Through the end of 2021, the streaming video industry was on fire. The introductions of Disney+ from Walt Disney (DIS 0.18%) and HBO Max from then-AT&T subsidiary Warner Media were embraced by a crowd of entertainment-starved consumers who had already been warmed up by Netflix (NFLX -3.92%). Pandemic-prompted lockdowns, of course, helped usher in this on-demand revolution.

If you think the industry's future is going to look anything like its recent past, however, think again. Data trickling in from several sources collectively says this high-growth phase is coming to a screeching halt. Investors may want to adjust their expectations accordingly, and double check that their on-demand video play is actually ready for what's starting to happen in earnest.

Two people sit on a couch watching television.

Image source: Getty Images.

4 budding problems for Disney, Netflix, and peers

As of their latest reported tallies, Disney, Netflix, Discovery (DISCA) -- the new owner of Warner Media and therefore HBO Max -- and Amazon Prime are collectively servicing around 630 million streaming subscriptions. Smaller and newer streaming services from Comcast, AMC Network (AMCX -0.60%), and Paramount (PARA -0.47%) ratchet that total up closer to 700 million. Certainly, there's overlap among those consumers, although not as much as you might think.

No matter how you count them, that still leaves more than six billion people on the planet who are not yet customers. Surely, these companies have a viable plan to bring at least some of them into their fold. 

Don't count on net subscriber growth being easy to come by from here, however. Adding paying customers going forward could prove shockingly tough. A quartet of recently posted data nuggets helps flesh this idea out.

The first of these nuggets is a new number from Nielsen. In its recently published State of Play report, the television ratings aggregator says despite the deluge of paid streaming services out there (on the order of 200, according to some counts), consumers are capping their streaming subscriptions. Two-thirds of U.S. streaming customers spend less than $30 per month, which adds up to four or fewer paid services. It's a number that seems to be stagnating following the swell during the early days of the pandemic.

Note that more than half of the consumers Nielsen surveyed explicitly said cost was the reason they didn't subscribe to more services.

The second piece of information to consider comes from accounting and consulting firm Deloitte. The company estimates that, on a global basis, 150 million streaming subscriptions will be cancelled this year with subscribers migrating to a competing streaming service. That could result in churn rates as high as 30% in some markets, a huge problem as it's cheaper to keep a customer than it is to win a new one. Deloitte suggests the cost of acquiring a new subscriber could be as high as $200 for some providers.

Third, in a survey of consumers who had cancelled a streaming service last year, S&P Global's media research arm Kagan determined that budgets weren't the top motivation for unsubscribing. Rather, the top complaint was a lack of total content on a particular platform, including Netflix and HBO Max, both of which sport massive content libraries. Curiously, these consumers' assessments follow the streaming industry's phase that saw most providers lose licensed third-party content to media companies looking to build their own direct-to-consumer platforms around their own shows and movies.

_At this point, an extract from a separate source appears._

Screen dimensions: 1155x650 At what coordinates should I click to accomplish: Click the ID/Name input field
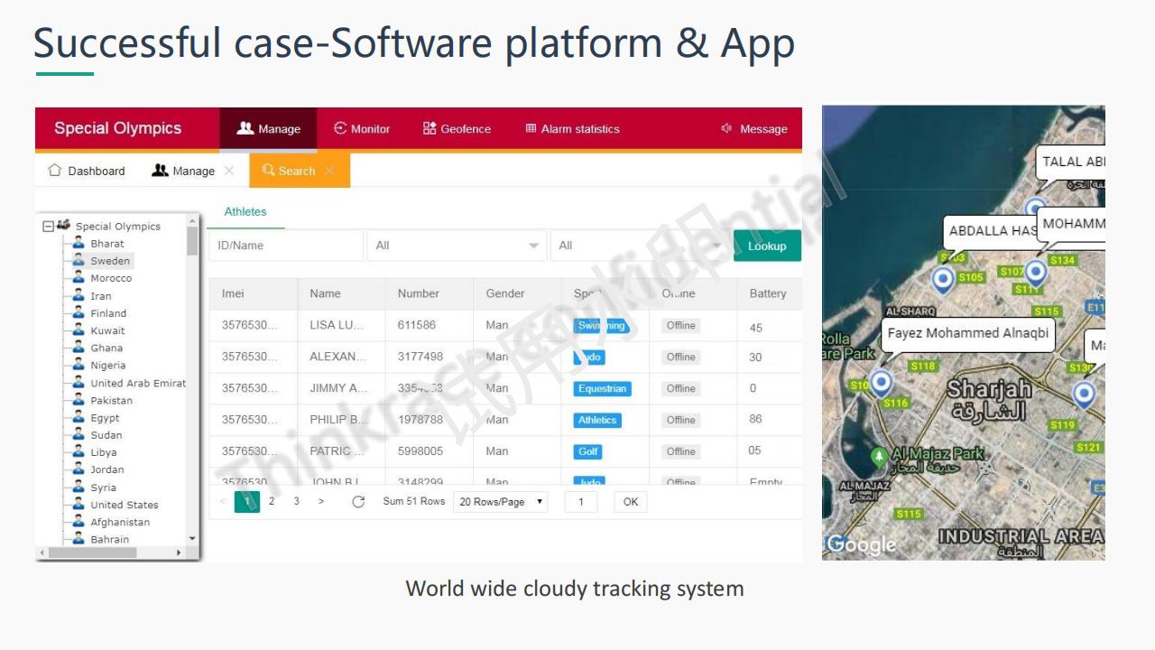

That strategy seems to have spread programming a little too thin across too many options, crimping perceived value for viewers.

Finally, both Nielsen and Deloitte agree that streaming customers are feeling overwhelmed by the sheer number of choices out there with Nielsen reporting that 46% of viewers are struggling to find the programming they want in a sea of so many streaming platforms.

Don't shed your streaming-related stocks just yet, but ...

None of these data points are terribly alarming when viewed individually. But when you put them together, they paint a concerning picture. That picture says people are not only starting to question the price and value of their streaming services but feeling overwhelmed by too much choice. It's the sort of dynamic that sets the stage for customers to cancel their subscriptions en masse as Deloitte predicts will happen in 2022.

It's not an existential crisis just yet, to be clear. And for the record, nascent international expansion efforts will help most of these services grow in the foreseeable future.

However, it would be naive to ignore just how crowded this arena has become in the past few years and how that's starting to adversely impact it. Or as Nielsen succinctly put it, "The video streaming industry has reached a tipping point."